Solutions are being sought, including the challenge of decarbonising existing stock, given that 80% of the buildings that will exist in 2050 have already been built. With some chatter emerging of the comparatively lesser-known risks of embodied carbon in existing stock being released through demolition, retrofitting needs to be seen as just as much a priority as new build, if not more? That is arguably oversimplifying the challenge but decarbonising our existing stock is just one issue that needs to move up the agenda quickly. What is more, recent research from Savills shows that more than one billion square feet of office stock in the UK - or 87% - needs to be improved in order to meet the government's 2030 energy efficiency deadlines. Savills also goes on to say that the residential sector requires £330 billion of investment while 1.4 billion square feet of retail needs to be upgraded if UK real estate is to achieve net zero and meet climate change targets. Big decisions need to be made and different paths may now need to be taken.

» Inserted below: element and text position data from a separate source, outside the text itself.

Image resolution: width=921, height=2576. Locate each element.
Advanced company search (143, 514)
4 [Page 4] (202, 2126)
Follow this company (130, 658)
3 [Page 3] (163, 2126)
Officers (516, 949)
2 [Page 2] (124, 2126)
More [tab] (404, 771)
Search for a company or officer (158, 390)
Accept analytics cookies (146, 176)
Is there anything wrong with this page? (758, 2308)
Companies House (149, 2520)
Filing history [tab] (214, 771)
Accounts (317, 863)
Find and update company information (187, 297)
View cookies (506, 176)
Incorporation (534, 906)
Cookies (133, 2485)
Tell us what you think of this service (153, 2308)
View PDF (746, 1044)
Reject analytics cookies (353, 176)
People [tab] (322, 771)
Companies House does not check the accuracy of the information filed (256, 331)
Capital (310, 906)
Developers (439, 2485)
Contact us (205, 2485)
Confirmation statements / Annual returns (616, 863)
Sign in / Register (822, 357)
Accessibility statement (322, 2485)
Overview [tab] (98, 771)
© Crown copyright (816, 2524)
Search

That is not to dampen my enthusiasm from earlier in the piece, but the challenge facing the industry to reshape our built environment into a more sustainable environment is clearly significant. However, that doesn’t mean it cannot be done, indeed it has to be done. And as I again cast my eye down the shortlists of all the award categories and see the calibre of the organisations involved, I am reminded of the industry’s ability to adapt, to evolve and to create. CO-RE’s and Old Park Lane Management’s development at 20 Ropemaker Street, a nominee in the Deal of the Year category that will deliver 450,000 ft² Grade A BREEAM “Outstanding” and WELL Platinum office space, (the largest-ever commercial project to secure the accreditation) is just one example of this.
The pandemic has left us changed, but arguably better for it and with a greater appreciation of what is needed to take real estate forward. As Aristotle once said – perhaps whilst sat in a plot of prime real estate in ancient Athens – “We are what we repeatedly do. Excellence, then, is not an act, but a habit." The sustainability challenge is huge, but we are up to the task – it is what we do.